Thinking about it. The Drowned World and Heart of Darkness. Brave New World and The Tempest. The Man in the High Castle and I Ching. Mefisto in Onyx and Faust. The Door into Summer and Satyricon. The Centauri Device and Comus. And now, this book: Beggars in Spain and Fountainhead.
I so very much enjoyed reading this book, too. I knew I would, ever since we brought it back from the used book store in Anaheim, last July. I did have a false disappointment when I first started it, though. The writing is imprecise; the science of sleep is skewed (long ago, I did have both a fascination with sleep and dreams, as well as ethology classes and Sleep Psychology in Irvine); it started with a juvenile character’s point of view. These flaws placed boulders right in front of the starting gate, as far as I was concerned. But imprecise writing is much more forgivable than pretentious writing (ala Octavia Butler, for instance), and given the deep history and life that swam out of the pages of this book, I was soon lost in the story, not noticing the writing at all, but living in the story itself – the sign of a great book. There were parts I lost faith in, but the story quickly wound me back in. Therefore, I look at this book as not so much as a piece of literature but as a living entity with its own flaws and outstanding virtues – an entity for whom I have great affection.

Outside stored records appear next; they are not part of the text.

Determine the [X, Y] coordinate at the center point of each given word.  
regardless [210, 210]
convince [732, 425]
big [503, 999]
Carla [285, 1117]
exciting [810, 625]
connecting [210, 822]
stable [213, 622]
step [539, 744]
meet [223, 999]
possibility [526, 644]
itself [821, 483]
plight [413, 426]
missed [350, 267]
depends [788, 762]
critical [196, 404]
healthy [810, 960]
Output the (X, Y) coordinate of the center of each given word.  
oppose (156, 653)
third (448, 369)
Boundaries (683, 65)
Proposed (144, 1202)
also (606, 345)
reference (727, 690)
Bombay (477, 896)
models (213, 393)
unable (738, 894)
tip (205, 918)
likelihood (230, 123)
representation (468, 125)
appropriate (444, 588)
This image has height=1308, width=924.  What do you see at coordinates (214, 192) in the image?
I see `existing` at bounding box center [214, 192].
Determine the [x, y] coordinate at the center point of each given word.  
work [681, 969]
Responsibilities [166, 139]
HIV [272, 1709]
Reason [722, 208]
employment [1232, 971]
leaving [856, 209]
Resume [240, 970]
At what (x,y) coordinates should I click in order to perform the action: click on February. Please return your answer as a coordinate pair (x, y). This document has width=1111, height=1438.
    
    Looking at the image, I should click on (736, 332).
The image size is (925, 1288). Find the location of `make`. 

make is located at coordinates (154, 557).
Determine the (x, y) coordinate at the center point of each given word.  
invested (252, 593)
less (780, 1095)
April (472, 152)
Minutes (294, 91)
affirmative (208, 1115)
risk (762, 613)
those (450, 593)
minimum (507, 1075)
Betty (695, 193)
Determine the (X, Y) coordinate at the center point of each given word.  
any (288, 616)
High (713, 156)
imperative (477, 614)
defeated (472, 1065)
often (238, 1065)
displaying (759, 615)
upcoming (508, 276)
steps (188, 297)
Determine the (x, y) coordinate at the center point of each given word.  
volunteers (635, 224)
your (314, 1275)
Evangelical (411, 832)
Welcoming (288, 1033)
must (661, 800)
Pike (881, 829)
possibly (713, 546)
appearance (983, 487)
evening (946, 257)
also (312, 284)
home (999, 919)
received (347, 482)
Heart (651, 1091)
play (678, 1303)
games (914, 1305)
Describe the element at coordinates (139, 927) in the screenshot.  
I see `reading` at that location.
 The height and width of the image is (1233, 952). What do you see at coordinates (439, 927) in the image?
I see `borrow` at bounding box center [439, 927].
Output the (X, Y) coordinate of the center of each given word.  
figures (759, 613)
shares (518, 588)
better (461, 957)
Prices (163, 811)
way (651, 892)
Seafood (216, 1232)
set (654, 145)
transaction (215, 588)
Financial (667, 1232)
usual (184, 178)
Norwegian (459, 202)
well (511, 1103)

I know why I connected with this book so strongly. It touches on many themes dear to my heart, but it touches on something that has plagued me in particular: the envy of others. I have always dealt (and not well) with other people who were angry and hateful toward me because I could do (with my writing, my creativity, my comprehension, my sense of honor) what they could not – because, as my father put it when I was in first grade and ranting against the unfairness of it all, “They hate you because you are the bear with the brightest eyes.” Well, finally, here was a story that understood that, and therefore, understood me.
Kress writes winning characters. After looking up her website (I was wondering if she were local, because there are allusions to both Morro Bay and Monterey – she’s not), I saw that she had written a nonfiction book on characterization. I bought it. Sigh. And because there was a discount, I bought another of her books on plotting. Double sigh. I’m an addict.
In anticipation that this would be a wonderful book, I had bought a fancy beaded and tasseled “Dragonology” bookmark to replace the worn paper one that I had bought at the natural history museum in Paris. (That one was supposed to end up in the photo album. It still might.) It dawns on me that I have always admired those lovely, fancy bookmarks that are for sale everywhere (especially in bookstores), but have never bought one. That will change. It has pleased me so much, it is just ridiculous that a small piece of plastic can make me feel that rich and worldly.
This writing lesson is so valuable for me: that like our own world, other literatures act as a kind of physics in the world of Story. There is a great lesson on character building, too. Regardless of the flaws a character has, if they have some admirable qualities, they become sympathetic. I loved Leisha’s “naive idealism” and light-filled joy, but I also loved Jennifer’s fierce ability to control her thoughts and create three-dimensional diagram trees in the bleakest of environments.